From the mid-19th century onwards, the Parramatta River became a popular course for rowing races and regattas, with the first held in 1858.  The “Three Brothers”, a formation of three rocks off present-day Henley, became a traditional finish line marker for many of these events, and the local Mercantile Rowing Club established training facilities in the suburb in 1874. In 1888, Australian Henry Ernest Searle won the title of World Sculling Champion from fellow sculler Peter Kemp at one of the Parramatta River regattas.  When he died of typhoid fever a year later, a memorial was erected on the “Three Brothers” Rocks to commemorate him.

To accommodate the area's growing transport needs, the first Gladesville Bridge was constructed across the Parramatta River.
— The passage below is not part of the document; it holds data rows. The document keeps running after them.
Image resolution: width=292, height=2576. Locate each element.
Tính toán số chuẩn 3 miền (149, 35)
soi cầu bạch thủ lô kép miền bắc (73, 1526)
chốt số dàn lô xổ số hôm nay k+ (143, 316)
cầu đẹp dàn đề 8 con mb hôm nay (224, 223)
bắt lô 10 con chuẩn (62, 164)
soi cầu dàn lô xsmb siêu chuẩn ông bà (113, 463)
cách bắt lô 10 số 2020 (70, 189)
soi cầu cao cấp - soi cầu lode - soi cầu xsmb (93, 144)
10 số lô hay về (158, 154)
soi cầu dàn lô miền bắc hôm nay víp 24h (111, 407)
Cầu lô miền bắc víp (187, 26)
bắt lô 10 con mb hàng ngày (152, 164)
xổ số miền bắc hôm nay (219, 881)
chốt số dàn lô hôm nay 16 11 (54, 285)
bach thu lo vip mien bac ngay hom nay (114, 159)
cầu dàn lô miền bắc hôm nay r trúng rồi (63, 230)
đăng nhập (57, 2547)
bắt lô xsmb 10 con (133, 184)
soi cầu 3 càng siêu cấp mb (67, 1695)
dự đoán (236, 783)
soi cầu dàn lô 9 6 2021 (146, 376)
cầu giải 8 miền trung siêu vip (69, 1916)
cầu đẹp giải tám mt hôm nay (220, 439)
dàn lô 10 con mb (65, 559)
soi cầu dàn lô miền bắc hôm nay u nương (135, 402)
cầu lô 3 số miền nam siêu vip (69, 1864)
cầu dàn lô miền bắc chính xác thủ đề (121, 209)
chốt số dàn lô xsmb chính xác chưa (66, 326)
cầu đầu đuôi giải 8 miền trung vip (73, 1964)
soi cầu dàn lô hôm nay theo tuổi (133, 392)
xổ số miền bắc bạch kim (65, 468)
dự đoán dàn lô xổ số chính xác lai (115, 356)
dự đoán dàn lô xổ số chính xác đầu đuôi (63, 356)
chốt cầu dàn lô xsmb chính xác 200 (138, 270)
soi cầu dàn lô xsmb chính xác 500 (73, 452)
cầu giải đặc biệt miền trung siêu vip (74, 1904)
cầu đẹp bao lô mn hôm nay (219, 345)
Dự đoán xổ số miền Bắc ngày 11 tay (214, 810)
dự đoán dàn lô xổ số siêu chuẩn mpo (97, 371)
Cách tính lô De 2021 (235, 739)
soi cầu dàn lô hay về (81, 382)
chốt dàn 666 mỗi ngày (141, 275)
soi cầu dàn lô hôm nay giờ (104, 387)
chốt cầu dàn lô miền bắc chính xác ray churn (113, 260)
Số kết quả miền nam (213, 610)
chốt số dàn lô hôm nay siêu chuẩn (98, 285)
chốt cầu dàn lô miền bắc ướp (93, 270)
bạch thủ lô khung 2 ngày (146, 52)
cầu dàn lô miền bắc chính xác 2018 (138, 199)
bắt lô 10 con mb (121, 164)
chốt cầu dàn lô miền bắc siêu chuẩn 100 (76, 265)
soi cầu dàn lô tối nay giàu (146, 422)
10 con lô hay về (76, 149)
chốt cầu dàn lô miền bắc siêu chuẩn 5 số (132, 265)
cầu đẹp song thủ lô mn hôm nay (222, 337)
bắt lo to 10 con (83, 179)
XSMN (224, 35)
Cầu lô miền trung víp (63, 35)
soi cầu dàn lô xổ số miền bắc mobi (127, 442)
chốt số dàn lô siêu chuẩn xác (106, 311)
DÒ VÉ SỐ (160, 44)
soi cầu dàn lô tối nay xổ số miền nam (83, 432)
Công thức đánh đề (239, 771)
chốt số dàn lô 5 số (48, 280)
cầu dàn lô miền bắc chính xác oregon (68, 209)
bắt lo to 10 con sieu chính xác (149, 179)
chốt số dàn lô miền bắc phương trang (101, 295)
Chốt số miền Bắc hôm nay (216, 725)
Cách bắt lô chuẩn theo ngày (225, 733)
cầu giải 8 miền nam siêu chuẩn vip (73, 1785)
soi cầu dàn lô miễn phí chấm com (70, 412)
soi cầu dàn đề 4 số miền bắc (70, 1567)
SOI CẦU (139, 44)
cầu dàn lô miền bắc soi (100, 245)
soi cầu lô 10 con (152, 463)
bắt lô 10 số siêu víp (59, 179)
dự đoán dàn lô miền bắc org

It opened in 1881, connecting Blandville and surrounding suburbs with Drummoyne.

In recognition of the community’s strong connections to rowing, local residents lobbied Council to rename it after Henley-on-Thames, an English town and world-renowned centre for the sport.  The suburb was rechristened 'Henley' in 1895, one of several along the Parramatta River to be named after localities on the River Thames.

=== 20th century development ===
The 20th century saw further development of the suburb. Between 1908 and 1949, Henley was connected to the Ryde-Fort Macquarie line of Sydney's tram network, which ran along Victoria Road. In 1920, major public park Gladesville Reserve was created when Council designated a large tract of land in Henley for public recreation. In 1947, the Mercantile Rowing Club's Henley premises was compulsorily acquired by the Housing Commission, and housing units were constructed on the site. These units were sold for private development in 1997. In 1964, a new Gladesville Bridge was opened in neighbouring Huntleys Point, and the old bridge was demolished.

==Population==
In the , there were 455 people in Henley. 69.7% of people were born in Australia and 75.4% of people spoke only English at home. The most common responses for religion were Catholic (34.9%) and No Religion (27.0%).

== Points of interest ==

- Gladesville Reserve, a large public park featuring playing fields, a basketball court, skate park and natural bushland.
- Henley Community Centre, a Council-run function venue and former bowling club.
- Henley Green Community Garden, a community garden project operated by the 'Happy Hens' local volunteer organisation.
- Henley Baths, a small park and historical Parramatta River local swimming spot. Due to poor water quality in the area, it is no longer a designated swimming area.
- The “Three Brothers” Rocks, a natural formation of three rocks in the Parramatta River that submerge at high tide. On the rock formation is a memorial dedicated to Australian 19th-century World Sculling Champion Henry Ernest Searle.
- Wallumatta Bay, a small Parramatta River inlet off Gladesville Reserve named after the local Indigenous Wallumettagal peoples.
In addition, there are several landmarks located around the immediate vicinity of Henley in neighbouring suburbs, including:
- Gladesville Hospital, a heritage-listed former mental hospital.
- Gladesville Bridge, a concrete single-span arch road-bridge across the Parramatta River.

== Education ==
Henley is home to two early learning centres: Papilio Early Learning on Crown Street, and Riverside Preschool near Henley Community Centre.

Nearby schools include Riverside Girls’ High School in Huntleys Point, and the Giant Steps Sydney special education school on the grounds of Gladesville Hospital.

== Transport ==
Henley is serviced by bus services along the main thoroughfare of Victoria Road, which link the suburb with Sydney's CBD, as well as West Ryde and Parramatta.

The nearby Huntley's Point ferry wharf also connects residents to Parramatta River ferry services.